(Extracted records)
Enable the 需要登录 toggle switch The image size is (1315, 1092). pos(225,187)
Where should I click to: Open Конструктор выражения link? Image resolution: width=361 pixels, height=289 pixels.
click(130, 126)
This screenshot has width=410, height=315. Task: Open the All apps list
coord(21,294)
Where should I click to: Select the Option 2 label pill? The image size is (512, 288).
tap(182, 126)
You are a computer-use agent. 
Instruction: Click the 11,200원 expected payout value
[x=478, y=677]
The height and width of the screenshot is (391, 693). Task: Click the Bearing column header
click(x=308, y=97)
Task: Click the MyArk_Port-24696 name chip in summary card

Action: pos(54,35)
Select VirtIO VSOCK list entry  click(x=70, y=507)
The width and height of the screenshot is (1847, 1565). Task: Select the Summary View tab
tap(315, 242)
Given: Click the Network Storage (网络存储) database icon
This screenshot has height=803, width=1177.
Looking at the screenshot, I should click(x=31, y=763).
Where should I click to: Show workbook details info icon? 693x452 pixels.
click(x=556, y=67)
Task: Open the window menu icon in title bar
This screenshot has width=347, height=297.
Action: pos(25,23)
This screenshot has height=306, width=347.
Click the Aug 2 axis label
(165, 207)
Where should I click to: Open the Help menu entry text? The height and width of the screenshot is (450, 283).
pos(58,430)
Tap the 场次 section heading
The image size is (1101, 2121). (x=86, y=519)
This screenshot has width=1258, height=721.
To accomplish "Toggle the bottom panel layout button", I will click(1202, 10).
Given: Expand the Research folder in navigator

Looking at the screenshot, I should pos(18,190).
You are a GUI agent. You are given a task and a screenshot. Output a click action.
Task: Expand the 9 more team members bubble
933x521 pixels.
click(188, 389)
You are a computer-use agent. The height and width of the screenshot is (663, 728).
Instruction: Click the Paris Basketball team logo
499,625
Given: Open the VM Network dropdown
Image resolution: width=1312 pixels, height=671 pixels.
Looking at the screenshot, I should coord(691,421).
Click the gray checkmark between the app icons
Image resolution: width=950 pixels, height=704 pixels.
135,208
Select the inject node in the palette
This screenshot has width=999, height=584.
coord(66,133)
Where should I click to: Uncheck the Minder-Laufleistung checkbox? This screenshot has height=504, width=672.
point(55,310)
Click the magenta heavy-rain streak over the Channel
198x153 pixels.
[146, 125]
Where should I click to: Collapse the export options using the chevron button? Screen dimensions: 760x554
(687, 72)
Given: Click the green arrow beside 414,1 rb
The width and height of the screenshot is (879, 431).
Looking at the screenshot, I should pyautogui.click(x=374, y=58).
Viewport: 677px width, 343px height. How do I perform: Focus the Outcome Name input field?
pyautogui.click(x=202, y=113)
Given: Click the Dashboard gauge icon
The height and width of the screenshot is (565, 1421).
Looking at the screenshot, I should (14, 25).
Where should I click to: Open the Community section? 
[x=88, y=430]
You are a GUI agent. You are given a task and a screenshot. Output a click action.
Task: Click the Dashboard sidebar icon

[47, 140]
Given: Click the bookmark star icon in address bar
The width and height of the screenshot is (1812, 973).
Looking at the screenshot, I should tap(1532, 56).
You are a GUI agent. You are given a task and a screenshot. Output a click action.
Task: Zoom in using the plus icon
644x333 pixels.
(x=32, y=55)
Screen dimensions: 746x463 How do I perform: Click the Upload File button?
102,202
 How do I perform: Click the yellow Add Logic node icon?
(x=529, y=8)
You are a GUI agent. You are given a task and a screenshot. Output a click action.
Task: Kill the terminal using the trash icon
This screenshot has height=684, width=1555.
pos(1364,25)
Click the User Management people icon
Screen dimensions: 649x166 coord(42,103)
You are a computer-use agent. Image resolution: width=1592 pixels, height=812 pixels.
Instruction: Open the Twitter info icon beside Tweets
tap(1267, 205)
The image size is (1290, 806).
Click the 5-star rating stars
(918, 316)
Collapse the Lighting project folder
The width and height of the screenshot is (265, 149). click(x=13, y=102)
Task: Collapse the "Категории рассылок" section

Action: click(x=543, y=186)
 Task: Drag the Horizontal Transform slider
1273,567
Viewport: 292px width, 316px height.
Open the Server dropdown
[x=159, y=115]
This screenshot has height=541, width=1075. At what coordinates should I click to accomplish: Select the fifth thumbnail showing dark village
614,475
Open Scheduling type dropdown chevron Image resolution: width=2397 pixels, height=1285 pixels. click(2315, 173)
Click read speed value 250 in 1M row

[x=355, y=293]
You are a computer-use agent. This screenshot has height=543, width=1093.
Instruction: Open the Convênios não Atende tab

## SHORT EXERCISE
Output the lines of the records unchanged, starting at the line that contains "This screenshot has width=410, height=315." and ending with the line that contains "The image size is (1101, 2121). (x=86, y=519)".

## FINISHED EXERCISE
This screenshot has width=410, height=315. Task: Open the All apps list
coord(21,294)
Where should I click to: Select the Option 2 label pill? The image size is (512, 288).
tap(182, 126)
You are a computer-use agent. 
Instruction: Click the 11,200원 expected payout value
[x=478, y=677]
The height and width of the screenshot is (391, 693). Task: Click the Bearing column header
click(x=308, y=97)
Task: Click the MyArk_Port-24696 name chip in summary card

Action: pos(54,35)
Select VirtIO VSOCK list entry  click(x=70, y=507)
The width and height of the screenshot is (1847, 1565). Task: Select the Summary View tab
tap(315, 242)
Given: Click the Network Storage (网络存储) database icon
This screenshot has height=803, width=1177.
Looking at the screenshot, I should click(x=31, y=763).
Where should I click to: Show workbook details info icon? 693x452 pixels.
click(x=556, y=67)
Task: Open the window menu icon in title bar
This screenshot has width=347, height=297.
Action: pos(25,23)
This screenshot has height=306, width=347.
Click the Aug 2 axis label
(165, 207)
Where should I click to: Open the Help menu entry text? The height and width of the screenshot is (450, 283).
pos(58,430)
Tap the 场次 section heading
The image size is (1101, 2121). (x=86, y=519)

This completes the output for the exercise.